Brian Gaines, chief executive of MdBio Foundation, told the students that Maryland has the fourth-largest concentration of bioscience industry in the United States, with leaders such as MedImmune and Emergent BioSolutions among the industry giants.
Jobs in STEM-related fields are projected to grow 17 percent by 2018, compared with less than 10 percent for non-STEM jobs, Gaines said. STEM workers earn about 26 percent more than their non-STEM counterparts.
Yet African-Americans make up less than 4 percent of the STEM workforce, and Hispanics make up less than 5 percent.
“This is a travesty,” Gaines said.
Joel Asiamah, a junior at Watkins Mill High School, wants to be part of that STEM workforce. Joel moved to Maryland last year from Ghana because his father, he said, believes there are more opportunities here. Joel wants to be a scientist.
“This (LOFT) is a good opportunity for me because I get more insight into biology,” Joel said. “My aim is to study engineering and all science together. I wanted to come here and see what there is to offer.
“Biology is something I find fascinating,” Joel continued. “It’s cool. It’s good to know. It is a challenge to my brain.”
Elected officials attending LOFT were: U.S. Rep. Chris Van Hollen; U.S. Rep. John Delaney; State Delegate Kathleen Dumais; Montgomery County Executive Ike Leggett; County Council President Nancy Navarro; County Councilman Phil Andrews; Gaithersburg Mayor Sydney Katz; and Gaithersburg Councilman Ryan Speigel.
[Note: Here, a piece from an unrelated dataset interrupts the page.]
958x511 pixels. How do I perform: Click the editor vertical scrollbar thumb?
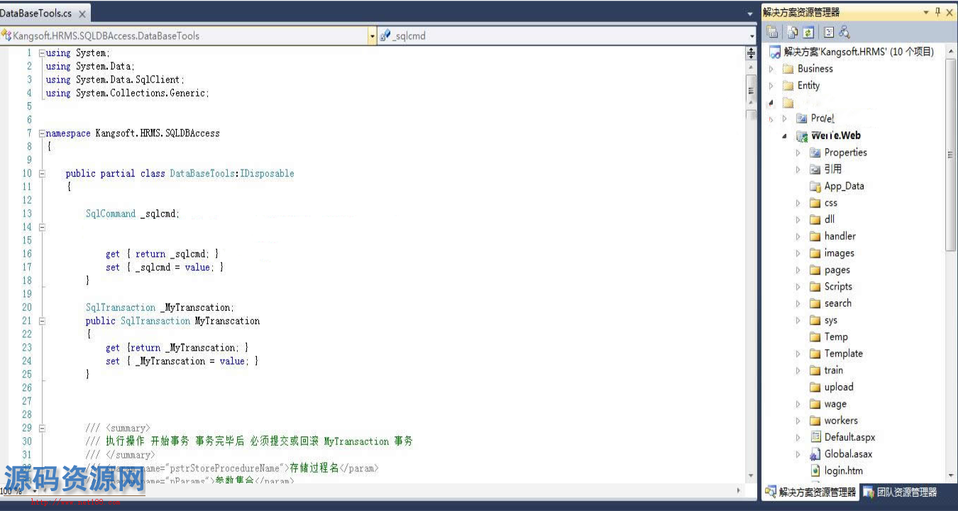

Former County Executive Doug Duncan also attended.
Van Hollen told the students that they need to reach their full potential so the country could reach its full potential.
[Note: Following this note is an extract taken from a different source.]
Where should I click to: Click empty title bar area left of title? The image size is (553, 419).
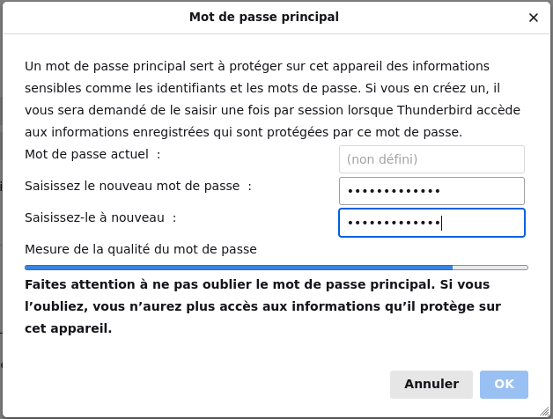(88, 17)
“The fastest-growing areas in the job market are in STEM fields,” Van Hollen said. “You have huge potential. We are counting on you.”
Delaney told the students that even if they don’t pursue STEM fields, the skills acquired by having a strong foundation in those areas will help develop their reasoning abilities. Strong reasoning and cognitive skills will help them succeed in other disciplines, Delaney said.
Leggett talked about his recent trip to China, where he visited a technology park that is “about half the size of Montgomery County.” STEM jobs are available in the United States, he said, urging the students to succeed in these areas.
“Our challenge here is we need people from Montgomery County to fill those jobs,” Leggett said. “There is an opportunity for success. There is an opportunity to make a difference.”
During the LOFT event, students attended career panels, where they heard from graduate students studying myriad subjects, including civil engineering, nutrition, biochemistry, nursing, international relations and government affairs.
During an expo, they met with representatives from Johns Hopkins University, Universities at Shady Grove, Montgomery College, Towson University and NASA.
The LOFT program was worthwhile for Victoria Lopez Del Pino, a sophomore at Osbourn Park High School in Virginia. Victoria is considering being a science professor or finding a career where she can find cures for diseases. She was up until 2 a.m. at a sleepover, and then attended LOFT when she awoke.
“I’m here to look at all the possibilities there are,” she said. Of her interest in science, she said: “I like the challenge. I’m really glad I like it and it’s a good career area and it’s growing.”